Jakob Jež (23 November 1928 – 8 March 2022) was a Slovenian composer.

== Life ==
Jakob Jež was born on 23 November 1928 in Boštanj, a village in eastern Slovenia. In 1954, he graduated from the Academy of Music in Ljubljana, Department of Music History. His dissertation, defended in 1959, focused on the early works of Slovenian composer Marij Kogoj. Kogoj remained a consistent influence for Jež throughout his career.
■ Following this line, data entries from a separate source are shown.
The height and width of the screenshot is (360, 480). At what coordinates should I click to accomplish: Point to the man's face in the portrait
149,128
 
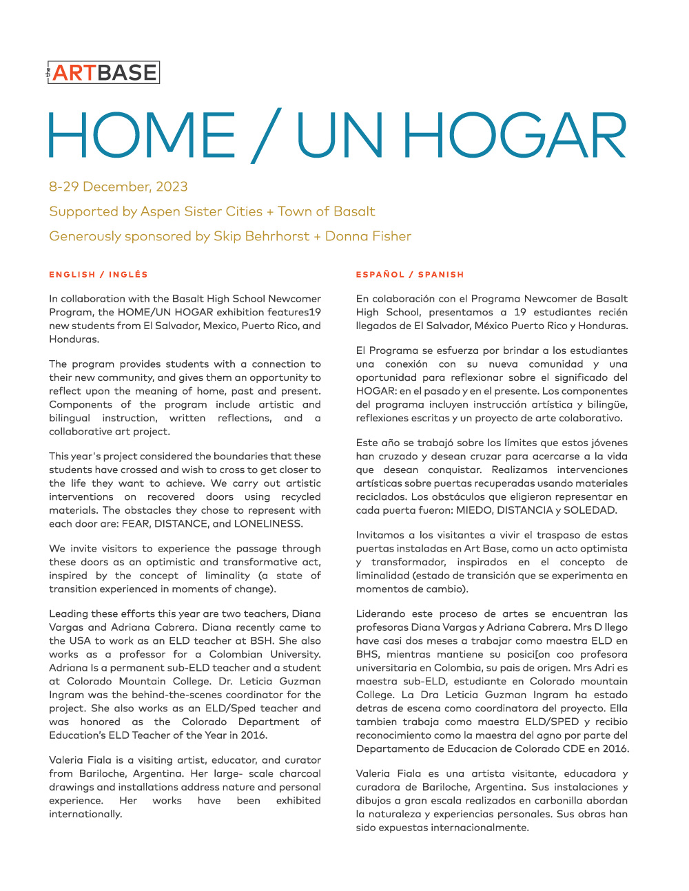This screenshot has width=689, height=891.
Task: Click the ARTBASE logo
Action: tap(103, 72)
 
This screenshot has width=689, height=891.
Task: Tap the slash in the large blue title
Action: tap(266, 136)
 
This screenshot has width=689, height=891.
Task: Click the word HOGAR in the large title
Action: tap(515, 136)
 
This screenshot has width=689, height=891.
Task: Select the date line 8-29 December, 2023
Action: tap(119, 187)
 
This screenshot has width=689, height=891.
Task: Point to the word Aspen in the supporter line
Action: tap(162, 211)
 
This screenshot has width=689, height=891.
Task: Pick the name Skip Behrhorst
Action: tap(261, 236)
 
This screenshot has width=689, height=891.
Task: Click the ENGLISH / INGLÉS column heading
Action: tap(99, 275)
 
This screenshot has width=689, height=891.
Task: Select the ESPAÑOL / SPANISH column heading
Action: tap(410, 275)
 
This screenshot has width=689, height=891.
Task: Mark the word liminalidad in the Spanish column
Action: tap(382, 576)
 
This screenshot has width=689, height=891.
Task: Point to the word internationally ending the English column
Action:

Although he did not obtain a degree in composition, Jež studied composition with Marijan Lipovský and Karol Pahor. The Lexicon of Yugoslav Music describes his musical style as follows: "By adopting some modern compositional procedures, [Jež] creates a distinctive musical language, full of intimate expressiveness, with a developed sense of colour, lyricism and loose structures - a modern and contemporary language which is never incomprehensibly aggressive."

Jež taught throughout his career, first at a music school and a high school, and then at the Music and Ballet School in Ljubljana (1955–1970). From 1992 until his retirement, he was a full-time professor of music education at the Faculty of Pedagogy in Ljubljana. From 1960 to 1965, he was a member of the composers' group Pro musica viva.

He also served as the editor-in-chief of the music magazines Grlica (1968–1988) and Naši chori (1991–1998), and between 1967 and 1970, he was chief editor of the newsletter Skladatelj (composer), published by the Društvo slovenskih skladateljev (Slovene Composers' Association).

His daughter is composer Brina Jež-Brezavšček, and his granddaughters are flutists Anja Clift and Maruša Brezavšček.

==Awards==
He received numerous awards for his work, including the first prize of the Federalni Radio for his cantata "Do fraig amors," the Prešeren Fund Prize, the Prešeren Prize for lifetime achievement in composition in 1991, the Kozin Prize for the totality of his choral oeuvre, awarded by the Slovene Composers' Association in 2004, and the Župančič Prize of the Municipality of Ljubljana for lifetime achievement in 2017.